Coccidioides Fungemia in Central California: A 10-Years Experience.

Abstract

Background: Coccidioides fungemia is an uncommon but severe manifestation of disseminated coccidioidomycosis, associated with high mortality. Despite high endemicity in California's San Joaquin Valley, recent data from this region are limited. This study aims to describe the clinical characteristics, risk factors, and outcomes of patients with Coccidioides fungemia at a Central California tertiary care center.

Methods: We conducted a retrospective review of patients diagnosed with Coccidioides fungemia between 2015 and 2025 at Community Regional Medical Centers (CRMC) in Fresno, California. Data were collected from microbiology database and medical charts, including demographics, clinical presentation, diagnostics, treatment, and outcomes. Cases were classified based on EORTC/MSG criteria for disseminated fungal infections.

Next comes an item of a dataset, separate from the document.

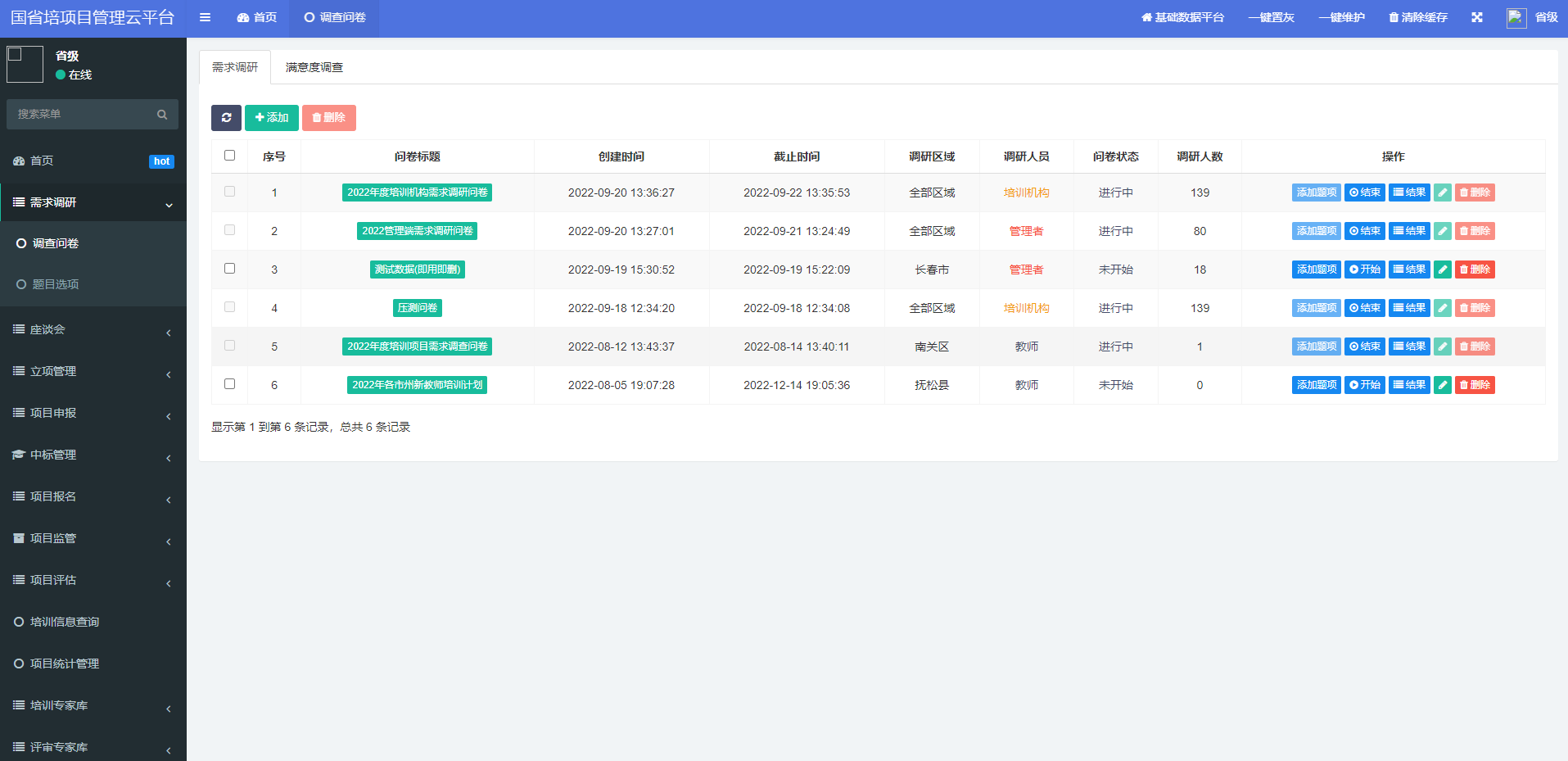Open the 题目选项 submenu item
Viewport: 1568px width, 761px height.
click(56, 284)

Results: Eleven patients with C. immitis fungemia were identified. The mean age was 40 years, and 64% were male. Risk factors included advanced HIV/AIDS (3), autoimmune disease requiring corticosteroids or immunosuppressants (4), diabetes with ESRD (1), chronic alcohol use (1) and pregnancy (1). One patient had no identifiable immunosuppressive condition. Miliary pulmonary involvement and extrapulmonary dissemination occurred in 64% of cases, with multiple organ involvement in more than half. All patients had positive cultures from additional sites, including respiratory, CSF, skin, peritoneal, and reproductive tissues. Routine blood cultures were positive in only 3 patients; the remainder required fungal-specific cultures. Time to culture positivity ranged from 5 to 27 days. Despite severe presentations, over half received initial fluconazole monotherapy, and none were treated with dual antifungal therapy. Overall mortality was 91%, with 50% dying within 7 days and 80% within 30 days of documented fungemia. Most cases (9/11) represented new-onset acute infections.

Conclusions: Coccidioides fungemia remains a rare but ominous complication of disseminated coccidioidomycosis, even in highly endemic areas. It appears to reflect fulminant, acute infection with high fungal burden and multiorgan dissemination. The diagnostic delay associated with routine cultures and the underutilization of aggressive antifungal therapy may contribute to poor outcomes. Increased clinical vigilance, early use of fungal-specific diagnostics, and prompt initiation of amphotericin B based treatment may improve prognosis in high-risk populations.